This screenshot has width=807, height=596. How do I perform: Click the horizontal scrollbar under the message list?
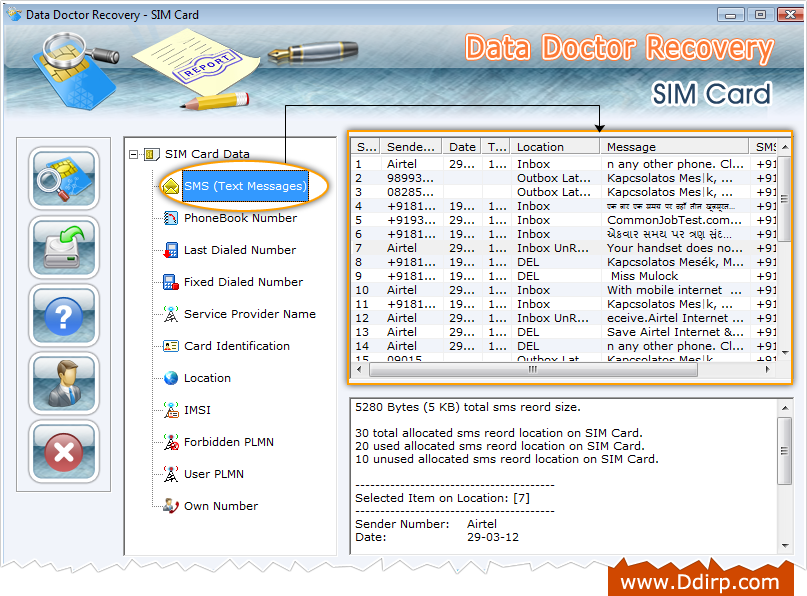click(535, 368)
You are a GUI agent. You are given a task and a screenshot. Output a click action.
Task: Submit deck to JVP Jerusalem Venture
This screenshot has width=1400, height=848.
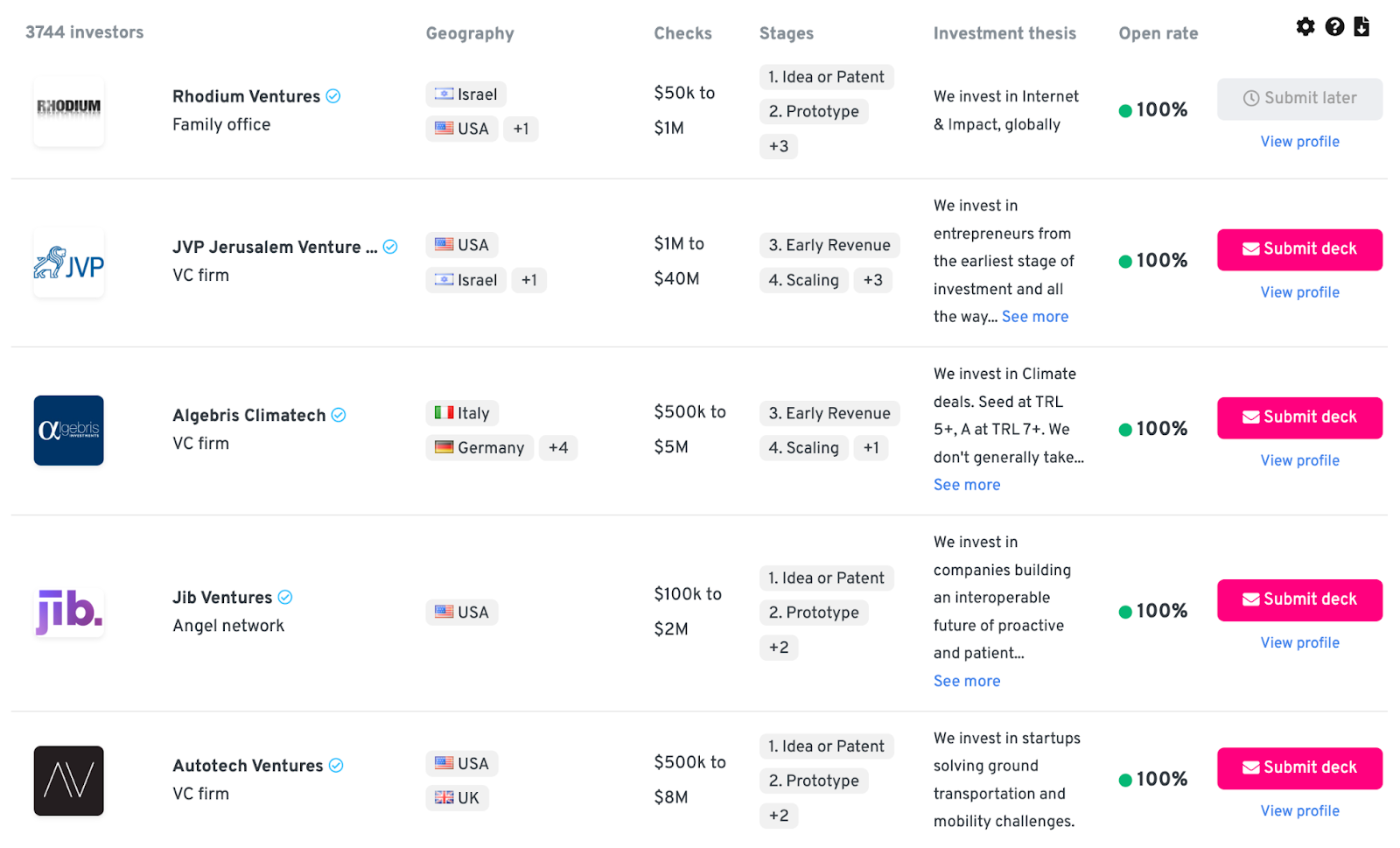click(x=1298, y=249)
• • •
DIRECTION.
Write out every line of the material above again, requests included, and shift each coordinate in the answers by -38 while leaving the numbers in the requests unchanged. Leave the pictures out.

RESPONSE.
This screenshot has width=807, height=596. How do I perform: Click the horizontal scrollbar under the message list?
click(497, 330)
You are a GUI agent. You are given a task and a screenshot. Output a click action.
Task: Submit deck to JVP Jerusalem Venture
This screenshot has width=1400, height=848.
click(x=1260, y=211)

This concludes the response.